[WHAT TO PRODUCE]
Carry on the tutorial on fitting repeated-measures ANOVAs in R with afex, starting right after its last sentence.

[SOURCE PASSAGE]
━━━━━━━━━━━━━━━━

Use the dat_mixed_within_between tibble.

afex::aov_ex() is the gold standard for fitting (repeated measures) (RM-)ANOVAs in R using type III sum of squares, while avoiding the weird things that can happen with base-R’s aov().

# fit 
fit_rm_anova <- afex::aov_ez(
  id = "id", 
  dv = "score", 
  data = dat_depression_rct_mixed,
  between = "condition", 
  within = "time"
)

# extract parameters
## p values and df
parameters::model_parameters(fit_rm_anova) %>%
  as_tibble() %>%
  janitor::clean_names() # use snake_case

parameter	sum_squares	sum_squares_error	df	df_error	mean_square	f	p	method
condition	38.12	43.04	1	38	1.13	33.66	1.10e-06	ANOVA estimation for factorial designs using ‘afex’
time	244.81	44.89	1	38	1.18	207.23	0.00e+00	ANOVA estimation for factorial designs using ‘afex’
condition:time	24.55	44.89	1	38	1.18	20.79	5.21e-05	ANOVA estimation for factorial designs using ‘afex’

## partial Eta-Squared (more common but flawed metric)
effectsize::eta_squared(fit_rm_anova, partial = TRUE) %>%
  as_tibble() %>%
  janitor::clean_names() # use snake_case

parameter	eta2_partial	ci	ci_low	ci_high
condition	0.47	0.95	0.28	1
time	0.85	0.95	0.77	1
condition:time	0.35	0.95	0.16	1

## generalized Eta-Squared (recommended; ideally both)
effectsize::eta_squared(fit_rm_anova, generalized = TRUE) %>%
  as_tibble() %>%
  janitor::clean_names() # use snake_case

parameter	eta2_generalized	ci	ci_low	ci_high
condition	0.30	0.95	0.11	1
time	0.74	0.95	0.61	1
condition:time	0.22	0.95	0.05	1

Write a function to provide tidy results of an RM ANOVA for a 2X2 pre/post intervention/control design, its f values, p values, dfs, partial-Eta-squared and generalized-Eta-squared effect sizes.

━━━━━━━━━━━━━━━━

[SUPPLIED INFORMATION]
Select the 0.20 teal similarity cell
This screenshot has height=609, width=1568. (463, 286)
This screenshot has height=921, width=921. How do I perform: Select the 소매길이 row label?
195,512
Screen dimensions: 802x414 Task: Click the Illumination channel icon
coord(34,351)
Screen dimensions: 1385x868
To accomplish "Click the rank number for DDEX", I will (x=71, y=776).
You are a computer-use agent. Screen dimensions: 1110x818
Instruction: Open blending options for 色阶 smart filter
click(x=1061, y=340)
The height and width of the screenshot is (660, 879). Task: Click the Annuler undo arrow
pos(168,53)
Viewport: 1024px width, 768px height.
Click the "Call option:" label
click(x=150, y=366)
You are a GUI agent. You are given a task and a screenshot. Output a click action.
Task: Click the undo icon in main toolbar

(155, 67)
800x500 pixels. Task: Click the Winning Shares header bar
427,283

━━━━━━━━━━━━━━━━

[WRITTEN RESPONSE]
21.2 Estimation and tests of correlation/covariance

21.2.1 Bivariate correlations

Use the data_crosssectional tibble.

Estimating and testing correlations between x and y with cor.test()

21.2.2 Regressions

Use the data_crosssectional tibble.

Estimating and testing regression slopes with lm(). Predict y based on x.

21.3 Estimation and tests of other parameters (aka assumption tests)

21.3.1 Testing differences in variances

With Levene’s test rstatix::levene_test()

Use the dat_experiment tibble.

21.3.2 Testing normality

With Shapiro-Wilk’s test shapiro.test(). See also Anderson Darling test nortest::ad.test().

Use the dat_experiment tibble.

21.4 Pre-analysis functions [TODO]

21.4.1 Data transformation

Log transform a variable with log().

Use the dat_experiment tibble.

21.4.2 Exclusions

Exclude outliers that are more than three standard deviations from the mean.

Use the dat_experiment tibble, even though this is unlikely to contain outliers.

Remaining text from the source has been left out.